Como foram o Programa original do Movimento da Forças Armadas e
o Programa do I Governo Provisório, redigido, a pedido de Spínola
e na parte que dizia respeito à descolonização. pelo
professor Veiga Simão:
- O Programa aprovado por Spínola
e apresentado ao Comité de Descolonização da ONU -
diz Veiga Simão - não foi cumprido e foi sucessivamente sabotado.
Pergunta - Em que se baseava o seu
Programa de Governo para a descolonização?
V. S. - Esse Programa baseava-se naturalmente
no Programa do MFA, que o Marechal Spínola proclamou, onde a problemática
da descolonização seria tratada por forma a que o povo português
pudesse, não só ser devidamente consultado, mas também
de maneira a que a descolonização se fizesse com tempo e
sem traumas para as populações portuguesas que viviam no
Ultramar.
Pergunta - Qual foi a diferença
fundamental entre o Programa e a realidade?
V. S. - O Marechal Spínola,
e eu comungava disso, pretendia que a descolonização se fizesse
de acordo com este princípio: Independência dos povos africanos,
sim; independência com Portugal e não contra Portugal.
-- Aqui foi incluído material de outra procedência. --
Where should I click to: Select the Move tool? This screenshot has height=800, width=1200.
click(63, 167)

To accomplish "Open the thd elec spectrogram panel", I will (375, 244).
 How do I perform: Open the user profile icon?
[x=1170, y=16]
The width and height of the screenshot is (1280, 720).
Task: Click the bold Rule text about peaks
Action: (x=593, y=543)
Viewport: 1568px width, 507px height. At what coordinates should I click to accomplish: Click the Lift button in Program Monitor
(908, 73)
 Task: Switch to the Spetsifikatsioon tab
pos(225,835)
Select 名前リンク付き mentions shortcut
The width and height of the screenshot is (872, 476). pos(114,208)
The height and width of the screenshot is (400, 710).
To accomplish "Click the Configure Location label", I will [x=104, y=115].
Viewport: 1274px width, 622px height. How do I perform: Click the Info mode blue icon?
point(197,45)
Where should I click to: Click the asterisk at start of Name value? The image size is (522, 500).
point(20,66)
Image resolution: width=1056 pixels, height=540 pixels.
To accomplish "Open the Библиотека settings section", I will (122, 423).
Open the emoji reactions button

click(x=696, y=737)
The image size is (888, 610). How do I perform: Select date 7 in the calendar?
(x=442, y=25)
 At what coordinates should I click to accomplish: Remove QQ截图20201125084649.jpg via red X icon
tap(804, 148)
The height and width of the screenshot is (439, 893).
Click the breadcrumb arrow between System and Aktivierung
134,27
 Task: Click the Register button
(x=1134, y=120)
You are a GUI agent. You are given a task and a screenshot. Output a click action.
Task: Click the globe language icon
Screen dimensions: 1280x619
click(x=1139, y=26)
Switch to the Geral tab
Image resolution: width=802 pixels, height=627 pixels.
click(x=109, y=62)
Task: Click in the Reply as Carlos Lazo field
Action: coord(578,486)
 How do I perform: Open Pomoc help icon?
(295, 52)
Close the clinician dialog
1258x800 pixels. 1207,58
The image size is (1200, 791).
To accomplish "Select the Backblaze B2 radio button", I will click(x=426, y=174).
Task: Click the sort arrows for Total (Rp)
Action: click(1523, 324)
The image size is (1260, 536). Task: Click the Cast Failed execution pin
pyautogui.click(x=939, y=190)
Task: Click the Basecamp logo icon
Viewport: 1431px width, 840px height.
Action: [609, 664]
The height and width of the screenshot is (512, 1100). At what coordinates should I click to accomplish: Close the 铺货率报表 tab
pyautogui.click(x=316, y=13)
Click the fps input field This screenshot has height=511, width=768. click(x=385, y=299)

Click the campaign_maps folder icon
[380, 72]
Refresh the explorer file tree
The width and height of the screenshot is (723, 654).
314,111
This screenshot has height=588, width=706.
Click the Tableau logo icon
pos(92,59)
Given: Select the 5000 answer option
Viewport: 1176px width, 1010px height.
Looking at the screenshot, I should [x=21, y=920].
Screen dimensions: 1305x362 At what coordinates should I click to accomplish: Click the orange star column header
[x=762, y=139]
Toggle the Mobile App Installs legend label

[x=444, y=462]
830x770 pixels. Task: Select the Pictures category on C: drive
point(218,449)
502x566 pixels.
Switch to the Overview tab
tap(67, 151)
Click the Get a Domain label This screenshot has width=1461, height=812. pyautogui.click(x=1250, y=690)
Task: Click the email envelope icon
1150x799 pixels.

E a
descolonização foi feita contra Portugal, o que se traduziu
na expulsão de praticamente todos os portugueses que ali viviam.
Essa espoliação é, naturalmente, uma vergonha nacional.
Pergunta - Foi embaixador de
Portugal na ONU logo após o 25 de Abril. Como tratavam as Nações
Unidas os dossiers relativos a Portugal e à descolonização?
V. S. - A ONU foi muito compreensiva,
a abertura nos diferentes comités foi muito grande, os países
ocidentais ajudavam Portugal em todas as diligências. Vou dar-lhe
um exemplo. O problema de “Wiriyamu” estava na agenda das Nações
Unidas e, naturalmente, eu consegui que fosse eliminado da agenda, porque
já não era altura de discutir esse problemas. A abertura
da ONU foi total e o próprio Comité de Descolonização
veio reunir-se a Lisboa, dando assim um exemplo de abertura que Portugal
não soube aproveitar.
Pergunta - Com toda essa abertura
no plano externo, onde é que a situação se complicou?
V. S. - A base de tudo isto
foi a anarquia interna, a falta de poder, de alguma forma uma desorientação
total. Portugal esteve sem rumo durante algum tempo. A responsabilidade
pela tragédia da descolonização, transformada
em abandono e fuga, cabe exclusivamente a Portugal. A descolonização
é, talvez, a maior tragédia nacional depois de Alcácer-Quibir.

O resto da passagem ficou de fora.